Changing stroke rehab and research worldwide now.Time is Brain! trillions and trillions of neurons that DIE each day because there are NO effective hyperacute therapies besides tPA(only 12% effective). I have 523 posts on hyperacute therapy, enough for researchers to spend decades proving them out. These are my personal ideas and blog on stroke rehabilitation and stroke research. Do not attempt any of these without checking with your medical provider. Unless you join me in agitating, when you need these therapies they won't be there.

What this blog is for:

My blog is not to help survivors recover, it is to have the 10 million yearly stroke survivors light fires underneath their doctors, stroke hospitals and stroke researchers to get stroke solved. 100% recovery. The stroke medical world is completely failing at that goal, they don't even have it as a goal. Shortly after getting out of the hospital and getting NO information on the process or protocols of stroke rehabilitation and recovery I started searching on the internet and found that no other survivor received useful information. This is an attempt to cover all stroke rehabilitation information that should be readily available to survivors so they can talk with informed knowledge to their medical staff. It lays out what needs to be done to get stroke survivors closer to 100% recovery. It's quite disgusting that this information is not available from every stroke association and doctors group.

Sunday, December 31, 2017

Novel Upper-Limb Rehabilitation System Based on Attention Technology for Post-Stroke Patients: A Preliminary Study

Then a protocol on this should be written and distributed worldwide, but won't be. 

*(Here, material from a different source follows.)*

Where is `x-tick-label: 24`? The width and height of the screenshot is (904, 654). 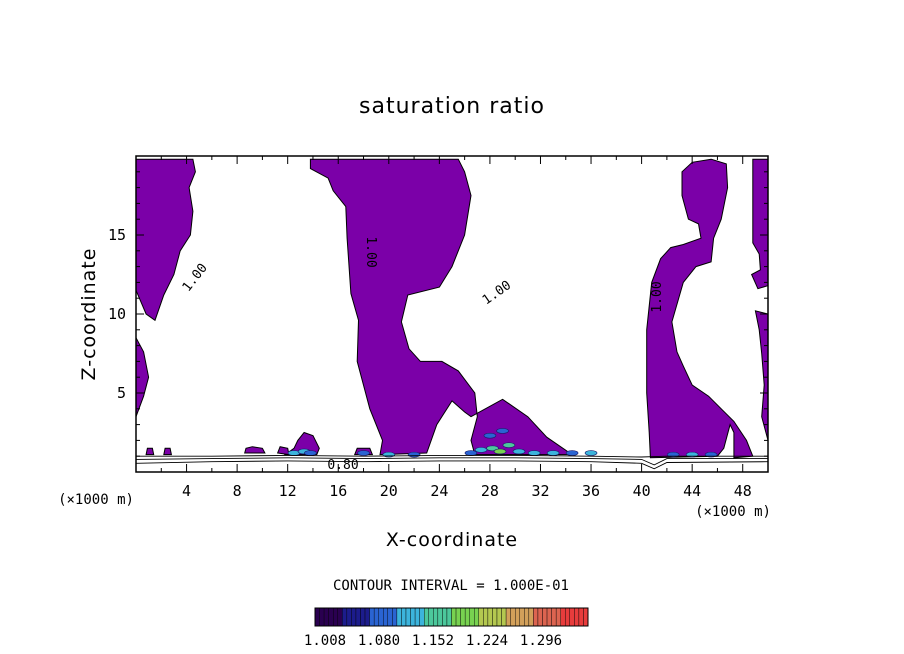
x-tick-label: 24 is located at coordinates (439, 491).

Novel Upper-Limb Rehabilitation System Based on Attention Technology for Post-Stroke Patients: A Preliminary Study

 Bor-Shing Lin, Member, IEEE, Jean-Lon Chen, and Hsiu-Chi Hsu
Abstract—In this study, we proposed an upper-limb post-stroke rehabilitation system integrating a motion tracking device (MTD), a portable electroencephalogram (EEG) device for an attentional feedback, and interactive virtual reality (VR) game with the goal to assist patients in upper-limb rehabilitation. Fifteen post-stroke patients were recruited and randomly assigned to a control group (A) or one of two experimental groups (B and C). Group B played the game using a MTD and group C played it using a MTD and brain–computer-interface-based attention-monitoring EEG device.  In group C, patients’ attention was measured in real time using the EEG while the patients performed tasks; visual and auditory stimuli were emitted when their attention lowered. The primary outcome was a change in score on the upper extremity section of the Fugl-Meyer assessment, which was used to evaluate the severity of motor impairment and indicate any improvement of motor function. Improvement in motor function, associated with game performance, was found in group C. Based on their performance quality during 12 training sessions, the higher performance of group C patients in the VR game was significantly correlated with attention level and motor performance. Higher attention level is associated with higher game performance after 12 training sessions, and our MTD-EEG-VR training system may facilitate the improvement of motor function and assist patients in upper-limb rehabilitation. Our MTD-EEG-VR game with the attentional EEG-feedback device is a potential intervention for improving motor function in patients with stroke.
 

1 comment:

  1. Dean,
    This seems like a good one. Cheap, measures & records motion, and goes right after the motion I need to regain!
    It really pisses me off that it will be another 10 years before things like this are just issued to stroke survivors as soon as they can handle using it!